Dennis Hauger (Van Amersfoort Racing BV,Tatuus F.4 T014 Abarth #62)

Dennis Hauger, dopo essersi laureato campione nello scorso round, ottiene anche il successo in gara-1 nell’ultimo appuntamento di Monza della F4 Italia. Il norvegese ha dovuto ricostruire tutto da capo per ben tre volte, a causa della ripetuta entrata in pista della vettura di sicurezza.




I trenta partenti in griglia hanno dato spettacolo in una gara corsa in condizioni di pista bagnata. La partenza è stata data sotto safety car e già sin dal primo giro lanciato lunghi, contatti e duelli oltre il regolamento hanno contraddistinto l’intera corsa.

Dennis Hauger è stato magistrale a non sbagliare nemmeno una delle tante ripartenze dopo safety car e completare tutti i tredici giri di gara in testa.
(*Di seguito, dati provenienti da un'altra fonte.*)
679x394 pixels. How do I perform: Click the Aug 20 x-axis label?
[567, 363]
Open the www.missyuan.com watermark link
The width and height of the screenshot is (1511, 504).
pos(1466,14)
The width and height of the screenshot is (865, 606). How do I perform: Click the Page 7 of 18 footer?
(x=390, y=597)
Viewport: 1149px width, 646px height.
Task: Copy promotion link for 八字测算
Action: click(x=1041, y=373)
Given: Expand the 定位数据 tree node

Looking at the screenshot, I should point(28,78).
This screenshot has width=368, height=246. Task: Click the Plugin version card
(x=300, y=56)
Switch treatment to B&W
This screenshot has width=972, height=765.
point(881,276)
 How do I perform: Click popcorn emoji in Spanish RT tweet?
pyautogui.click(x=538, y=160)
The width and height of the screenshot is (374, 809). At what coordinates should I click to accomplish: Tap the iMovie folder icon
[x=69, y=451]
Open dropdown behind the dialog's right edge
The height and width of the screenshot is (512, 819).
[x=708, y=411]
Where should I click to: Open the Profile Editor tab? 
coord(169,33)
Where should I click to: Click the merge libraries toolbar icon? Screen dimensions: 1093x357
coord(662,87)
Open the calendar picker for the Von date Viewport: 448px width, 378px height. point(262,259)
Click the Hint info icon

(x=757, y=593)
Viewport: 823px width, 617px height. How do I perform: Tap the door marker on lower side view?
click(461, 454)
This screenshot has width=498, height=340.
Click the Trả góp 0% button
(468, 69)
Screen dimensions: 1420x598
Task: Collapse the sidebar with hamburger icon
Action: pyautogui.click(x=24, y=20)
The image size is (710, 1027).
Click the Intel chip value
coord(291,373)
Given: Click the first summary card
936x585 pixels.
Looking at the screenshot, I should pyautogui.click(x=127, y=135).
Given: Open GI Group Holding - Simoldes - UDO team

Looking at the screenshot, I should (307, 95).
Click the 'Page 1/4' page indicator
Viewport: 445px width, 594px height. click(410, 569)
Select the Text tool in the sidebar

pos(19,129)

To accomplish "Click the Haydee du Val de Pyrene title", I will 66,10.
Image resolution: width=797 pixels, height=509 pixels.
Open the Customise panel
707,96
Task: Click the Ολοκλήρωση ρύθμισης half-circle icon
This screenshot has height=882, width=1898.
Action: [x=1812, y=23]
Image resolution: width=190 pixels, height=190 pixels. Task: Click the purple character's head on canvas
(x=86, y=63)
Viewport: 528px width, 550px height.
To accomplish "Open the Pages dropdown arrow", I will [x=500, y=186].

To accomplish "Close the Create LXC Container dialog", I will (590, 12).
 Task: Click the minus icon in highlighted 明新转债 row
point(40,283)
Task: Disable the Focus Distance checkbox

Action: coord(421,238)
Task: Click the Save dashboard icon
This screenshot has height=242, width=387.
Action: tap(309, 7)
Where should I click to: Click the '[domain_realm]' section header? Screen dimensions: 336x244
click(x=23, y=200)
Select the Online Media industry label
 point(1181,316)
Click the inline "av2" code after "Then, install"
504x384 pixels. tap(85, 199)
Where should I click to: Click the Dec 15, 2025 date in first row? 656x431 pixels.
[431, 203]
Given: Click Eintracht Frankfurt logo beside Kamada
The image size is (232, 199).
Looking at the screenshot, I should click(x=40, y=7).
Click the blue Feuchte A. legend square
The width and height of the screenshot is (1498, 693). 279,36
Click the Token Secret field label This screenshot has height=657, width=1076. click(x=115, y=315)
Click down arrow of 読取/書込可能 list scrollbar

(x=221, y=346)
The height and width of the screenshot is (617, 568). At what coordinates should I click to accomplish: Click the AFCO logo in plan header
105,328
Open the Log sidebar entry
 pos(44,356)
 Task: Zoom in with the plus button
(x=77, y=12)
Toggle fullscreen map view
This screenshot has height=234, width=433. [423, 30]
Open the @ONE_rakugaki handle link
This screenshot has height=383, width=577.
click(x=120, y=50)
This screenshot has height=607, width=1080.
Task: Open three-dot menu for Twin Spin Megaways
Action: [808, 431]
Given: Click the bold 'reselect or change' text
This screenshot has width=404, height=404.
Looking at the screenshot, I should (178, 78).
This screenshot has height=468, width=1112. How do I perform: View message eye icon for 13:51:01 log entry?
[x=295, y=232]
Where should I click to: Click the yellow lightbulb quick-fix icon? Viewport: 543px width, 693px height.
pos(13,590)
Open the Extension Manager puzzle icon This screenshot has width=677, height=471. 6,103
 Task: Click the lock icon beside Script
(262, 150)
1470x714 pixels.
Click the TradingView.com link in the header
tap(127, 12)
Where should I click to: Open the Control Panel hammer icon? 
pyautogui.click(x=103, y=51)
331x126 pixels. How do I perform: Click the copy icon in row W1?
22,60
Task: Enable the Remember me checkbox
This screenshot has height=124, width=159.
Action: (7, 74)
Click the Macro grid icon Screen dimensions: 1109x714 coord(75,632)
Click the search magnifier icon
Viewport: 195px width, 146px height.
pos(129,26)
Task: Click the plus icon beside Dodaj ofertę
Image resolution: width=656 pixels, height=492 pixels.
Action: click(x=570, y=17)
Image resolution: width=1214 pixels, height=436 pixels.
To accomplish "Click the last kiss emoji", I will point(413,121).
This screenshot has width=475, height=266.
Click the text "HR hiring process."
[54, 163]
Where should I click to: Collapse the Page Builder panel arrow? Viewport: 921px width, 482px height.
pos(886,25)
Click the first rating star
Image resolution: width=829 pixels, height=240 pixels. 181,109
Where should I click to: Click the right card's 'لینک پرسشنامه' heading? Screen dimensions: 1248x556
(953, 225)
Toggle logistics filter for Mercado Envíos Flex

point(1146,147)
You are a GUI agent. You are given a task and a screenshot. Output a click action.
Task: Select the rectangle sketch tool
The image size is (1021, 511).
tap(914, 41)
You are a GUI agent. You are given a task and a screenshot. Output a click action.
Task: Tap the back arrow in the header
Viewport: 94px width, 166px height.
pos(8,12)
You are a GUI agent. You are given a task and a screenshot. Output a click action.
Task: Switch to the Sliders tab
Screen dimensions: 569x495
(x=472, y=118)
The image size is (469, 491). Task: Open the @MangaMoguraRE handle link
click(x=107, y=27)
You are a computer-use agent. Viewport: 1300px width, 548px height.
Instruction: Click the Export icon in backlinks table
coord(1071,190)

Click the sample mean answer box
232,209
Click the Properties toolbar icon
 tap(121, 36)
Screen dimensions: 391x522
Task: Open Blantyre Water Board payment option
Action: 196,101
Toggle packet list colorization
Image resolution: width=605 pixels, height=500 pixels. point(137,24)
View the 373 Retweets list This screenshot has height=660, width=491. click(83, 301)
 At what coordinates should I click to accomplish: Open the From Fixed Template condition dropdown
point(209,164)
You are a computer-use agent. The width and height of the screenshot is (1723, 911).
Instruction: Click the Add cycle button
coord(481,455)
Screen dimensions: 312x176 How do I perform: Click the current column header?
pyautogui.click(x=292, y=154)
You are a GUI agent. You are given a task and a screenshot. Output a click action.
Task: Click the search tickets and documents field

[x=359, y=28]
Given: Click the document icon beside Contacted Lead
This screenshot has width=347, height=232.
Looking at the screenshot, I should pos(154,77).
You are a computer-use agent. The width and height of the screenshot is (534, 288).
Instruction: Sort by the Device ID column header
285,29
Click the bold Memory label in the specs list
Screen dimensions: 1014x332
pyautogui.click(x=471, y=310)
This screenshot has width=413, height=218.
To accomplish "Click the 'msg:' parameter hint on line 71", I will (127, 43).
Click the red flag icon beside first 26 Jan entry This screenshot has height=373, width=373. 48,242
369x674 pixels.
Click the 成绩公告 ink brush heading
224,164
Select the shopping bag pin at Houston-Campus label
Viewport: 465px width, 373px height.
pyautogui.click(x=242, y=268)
In seconda posizione si è classificato Michael Belov, l’unico ad aver impensierito il leader, mentre in terza posizione ha tagliato il traguardo la Prema di Oliver Rasmussen.

Il duello per la seconda posizione è stato entusiasmante e ha visto ripetutamente cambiare il pilota al comando del plotone. William Alatalo ha concluso in quarta posizione, mentre la vettura gemella della Mucke Motorsport di Joshua Durksen si piazza quinta e conquista aritmeticamente il titolo riservato ai rookies.

Sesta posizione per Paul Aron mentre, dopo una partenza particolarmente vivace che lo vedeva in lotta per il podio, Lucas Alecco è scivolato sino alla settima posizione, appena davanti alla monoposto, nonché compagno di team, di Ido Cohen, incappato in qualche errore di troppo.

Alessandro Formulato porta la sua Prema Powerteam in nona posizione, mentre il compagno e vice campione della serie, Gianluca Petecof, è costretto a una rimonta che lo porta in decima posizione. Un punto che gli permette di mantenere con relativa tranquillità la seconda posizione assoluta.

Non hanno concluso la gara solamente le vetture di Jonny Edgar e di Sebastian Freymuth, anche se molti altri hanno subito contatti o sono finiti in testacoda. Domani gli ultimi due appuntamenti del calendario 2019.